__PASSAGE GIVEN__
__________
Note: Intra-division opponents are in bold text.

===Game summaries===

====Week 1: at Kansas City Chiefs====

Leading 21–3 at halftime, the Chargers blew their lead, scoring only six more points by field goals. Kansas City rallied with 24 unanswered points, forcing overtime, where the Chiefs won the season's opening game.

| Quarter | 1 | 2 | 3 | 4 | OT | Total |
|---|---|---|---|---|---|---|
| Chargers | 7 | 14 | 3 | 3 | 0 | 27 |
| Chiefs | 3 | 0 | 7 | 17 | 6 | 33 |

====Week 2: vs. Jacksonville Jaguars====

Already without Keenan Allen for the entire season, running back Danny Woodhead suffered a torn ACL, putting him out for the season. Nevertheless, the Chargers went on to burn the Jaguars, winning 38–14, and with that they went to 1–1.
__________
__OBJECTIVE 1__
Sum up the game summaries in two sentences.
__OBJECTIVE 2__
In the game summaries, what injury did Danny Woodhead suffer?
__________
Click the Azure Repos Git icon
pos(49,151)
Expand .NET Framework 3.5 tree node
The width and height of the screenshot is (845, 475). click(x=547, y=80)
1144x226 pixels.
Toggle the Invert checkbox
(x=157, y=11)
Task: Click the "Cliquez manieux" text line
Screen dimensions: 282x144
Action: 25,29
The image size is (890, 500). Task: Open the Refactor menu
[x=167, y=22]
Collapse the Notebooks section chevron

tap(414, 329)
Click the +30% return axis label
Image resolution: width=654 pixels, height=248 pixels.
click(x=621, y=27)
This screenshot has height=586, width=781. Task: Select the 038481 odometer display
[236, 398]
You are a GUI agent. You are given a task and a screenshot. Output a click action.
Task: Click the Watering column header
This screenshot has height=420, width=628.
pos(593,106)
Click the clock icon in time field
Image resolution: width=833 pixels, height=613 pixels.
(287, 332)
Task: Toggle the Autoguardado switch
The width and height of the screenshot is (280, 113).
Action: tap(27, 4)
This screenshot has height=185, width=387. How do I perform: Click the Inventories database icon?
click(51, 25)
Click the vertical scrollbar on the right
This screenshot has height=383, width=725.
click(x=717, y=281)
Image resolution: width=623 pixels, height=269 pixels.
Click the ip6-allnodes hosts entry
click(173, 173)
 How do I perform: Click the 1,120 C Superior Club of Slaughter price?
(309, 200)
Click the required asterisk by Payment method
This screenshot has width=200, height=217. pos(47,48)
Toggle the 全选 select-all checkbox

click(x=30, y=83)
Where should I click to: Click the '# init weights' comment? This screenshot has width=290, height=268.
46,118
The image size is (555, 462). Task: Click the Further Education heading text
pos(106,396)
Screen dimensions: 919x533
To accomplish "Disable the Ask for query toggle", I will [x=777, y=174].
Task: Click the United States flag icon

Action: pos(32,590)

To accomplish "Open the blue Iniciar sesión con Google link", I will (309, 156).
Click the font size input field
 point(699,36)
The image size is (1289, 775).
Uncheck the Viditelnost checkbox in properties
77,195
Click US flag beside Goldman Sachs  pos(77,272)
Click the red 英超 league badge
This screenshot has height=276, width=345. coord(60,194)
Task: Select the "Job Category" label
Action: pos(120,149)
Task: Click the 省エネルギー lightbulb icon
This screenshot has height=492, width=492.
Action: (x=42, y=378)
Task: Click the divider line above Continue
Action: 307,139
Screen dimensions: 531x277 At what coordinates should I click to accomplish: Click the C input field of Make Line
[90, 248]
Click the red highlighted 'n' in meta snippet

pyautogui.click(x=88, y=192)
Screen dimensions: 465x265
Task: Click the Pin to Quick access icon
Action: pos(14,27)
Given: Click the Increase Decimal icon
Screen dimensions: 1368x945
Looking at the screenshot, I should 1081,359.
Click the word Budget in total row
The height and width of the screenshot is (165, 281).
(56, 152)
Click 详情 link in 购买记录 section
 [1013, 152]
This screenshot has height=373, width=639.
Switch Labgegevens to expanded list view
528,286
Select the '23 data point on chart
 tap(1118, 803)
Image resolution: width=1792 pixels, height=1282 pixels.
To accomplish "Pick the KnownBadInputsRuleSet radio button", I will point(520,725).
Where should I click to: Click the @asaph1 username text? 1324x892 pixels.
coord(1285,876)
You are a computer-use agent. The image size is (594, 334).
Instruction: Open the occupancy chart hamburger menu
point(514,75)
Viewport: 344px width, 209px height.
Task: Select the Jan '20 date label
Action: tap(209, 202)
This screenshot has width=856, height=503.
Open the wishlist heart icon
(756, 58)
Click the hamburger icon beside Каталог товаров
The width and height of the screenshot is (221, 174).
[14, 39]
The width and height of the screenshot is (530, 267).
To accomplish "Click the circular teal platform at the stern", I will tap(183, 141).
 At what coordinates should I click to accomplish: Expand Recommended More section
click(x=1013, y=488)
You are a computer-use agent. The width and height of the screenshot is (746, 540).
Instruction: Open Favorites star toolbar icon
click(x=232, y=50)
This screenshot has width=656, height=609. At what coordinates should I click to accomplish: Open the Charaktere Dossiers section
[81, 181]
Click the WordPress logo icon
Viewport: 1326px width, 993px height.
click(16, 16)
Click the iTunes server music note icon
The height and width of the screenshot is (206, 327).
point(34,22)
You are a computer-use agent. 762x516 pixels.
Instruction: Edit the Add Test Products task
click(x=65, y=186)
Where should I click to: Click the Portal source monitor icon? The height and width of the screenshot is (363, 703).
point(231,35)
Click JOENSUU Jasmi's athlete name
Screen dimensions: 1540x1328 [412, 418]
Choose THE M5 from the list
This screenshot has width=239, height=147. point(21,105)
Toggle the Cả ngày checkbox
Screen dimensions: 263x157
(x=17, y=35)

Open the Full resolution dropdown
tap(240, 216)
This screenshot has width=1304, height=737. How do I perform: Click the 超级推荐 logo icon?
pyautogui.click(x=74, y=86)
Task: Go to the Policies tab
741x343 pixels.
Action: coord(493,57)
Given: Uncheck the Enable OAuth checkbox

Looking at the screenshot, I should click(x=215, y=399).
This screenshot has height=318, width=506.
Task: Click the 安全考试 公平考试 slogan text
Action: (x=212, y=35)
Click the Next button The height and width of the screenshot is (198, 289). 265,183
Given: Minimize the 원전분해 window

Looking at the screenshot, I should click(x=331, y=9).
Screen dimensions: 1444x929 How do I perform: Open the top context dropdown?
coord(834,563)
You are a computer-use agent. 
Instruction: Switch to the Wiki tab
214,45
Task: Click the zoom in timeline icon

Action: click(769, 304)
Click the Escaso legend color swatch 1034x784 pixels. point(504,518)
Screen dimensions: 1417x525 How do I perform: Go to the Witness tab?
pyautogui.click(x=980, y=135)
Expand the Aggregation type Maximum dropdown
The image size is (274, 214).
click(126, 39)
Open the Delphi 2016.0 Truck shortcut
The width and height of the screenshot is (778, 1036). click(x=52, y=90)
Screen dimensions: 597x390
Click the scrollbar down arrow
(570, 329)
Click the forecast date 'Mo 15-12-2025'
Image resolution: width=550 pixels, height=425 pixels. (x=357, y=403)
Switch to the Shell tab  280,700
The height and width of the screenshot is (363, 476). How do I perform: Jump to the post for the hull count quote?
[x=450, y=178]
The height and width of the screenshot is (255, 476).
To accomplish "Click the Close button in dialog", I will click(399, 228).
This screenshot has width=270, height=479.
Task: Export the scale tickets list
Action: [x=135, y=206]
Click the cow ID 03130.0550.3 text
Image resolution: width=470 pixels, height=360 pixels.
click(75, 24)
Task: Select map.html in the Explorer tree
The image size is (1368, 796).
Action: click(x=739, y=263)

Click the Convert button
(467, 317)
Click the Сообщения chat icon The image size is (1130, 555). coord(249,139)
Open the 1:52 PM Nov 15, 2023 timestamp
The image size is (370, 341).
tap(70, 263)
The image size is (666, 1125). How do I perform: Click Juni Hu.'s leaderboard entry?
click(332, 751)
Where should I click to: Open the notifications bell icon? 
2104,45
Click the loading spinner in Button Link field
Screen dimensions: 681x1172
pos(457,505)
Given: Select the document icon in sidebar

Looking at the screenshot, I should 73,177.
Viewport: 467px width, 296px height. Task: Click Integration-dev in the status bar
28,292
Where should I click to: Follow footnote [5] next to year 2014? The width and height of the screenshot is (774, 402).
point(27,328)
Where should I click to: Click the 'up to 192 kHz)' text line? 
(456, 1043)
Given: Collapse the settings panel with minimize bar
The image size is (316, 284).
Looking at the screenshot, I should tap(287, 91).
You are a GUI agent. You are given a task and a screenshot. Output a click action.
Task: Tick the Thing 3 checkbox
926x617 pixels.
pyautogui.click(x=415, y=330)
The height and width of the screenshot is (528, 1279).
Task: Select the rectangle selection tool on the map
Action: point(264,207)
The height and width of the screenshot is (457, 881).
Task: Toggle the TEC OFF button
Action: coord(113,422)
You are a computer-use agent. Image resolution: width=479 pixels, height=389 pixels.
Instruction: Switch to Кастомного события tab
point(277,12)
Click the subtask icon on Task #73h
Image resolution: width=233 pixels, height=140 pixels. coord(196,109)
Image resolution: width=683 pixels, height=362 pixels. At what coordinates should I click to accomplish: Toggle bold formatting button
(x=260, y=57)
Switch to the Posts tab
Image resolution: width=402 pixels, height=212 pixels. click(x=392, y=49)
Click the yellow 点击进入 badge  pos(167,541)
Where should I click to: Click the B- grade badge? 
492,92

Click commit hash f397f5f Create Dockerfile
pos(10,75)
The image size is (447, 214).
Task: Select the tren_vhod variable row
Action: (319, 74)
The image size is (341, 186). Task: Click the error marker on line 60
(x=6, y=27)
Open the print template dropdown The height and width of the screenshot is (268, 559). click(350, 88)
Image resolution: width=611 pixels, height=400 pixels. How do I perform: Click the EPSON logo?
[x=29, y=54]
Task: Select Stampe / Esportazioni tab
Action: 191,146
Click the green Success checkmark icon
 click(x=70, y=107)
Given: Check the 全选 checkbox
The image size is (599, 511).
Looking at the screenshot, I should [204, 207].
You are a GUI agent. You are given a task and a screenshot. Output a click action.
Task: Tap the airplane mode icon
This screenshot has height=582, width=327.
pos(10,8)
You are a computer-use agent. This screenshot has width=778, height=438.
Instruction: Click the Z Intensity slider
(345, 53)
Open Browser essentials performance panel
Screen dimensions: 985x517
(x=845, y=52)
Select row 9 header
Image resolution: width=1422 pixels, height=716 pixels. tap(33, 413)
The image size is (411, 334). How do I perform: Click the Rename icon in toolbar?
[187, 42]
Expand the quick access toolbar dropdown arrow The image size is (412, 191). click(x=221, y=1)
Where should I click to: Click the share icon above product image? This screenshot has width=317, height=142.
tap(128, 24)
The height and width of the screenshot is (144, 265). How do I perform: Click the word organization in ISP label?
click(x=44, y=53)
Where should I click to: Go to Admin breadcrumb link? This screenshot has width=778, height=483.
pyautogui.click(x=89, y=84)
__________
__CORRECT ANSWER 1__
In Week 1, the Chargers led the Kansas City Chiefs 21–3 at halftime but added only six more points on field goals, while Kansas City scored 24 unanswered points and won 33–27 in overtime. In Week 2, running back Danny Woodhead suffered a season-ending torn ACL, but the Chargers beat the Jacksonville Jaguars 38–14 to reach 1–1.

__CORRECT ANSWER 2__
A torn ACL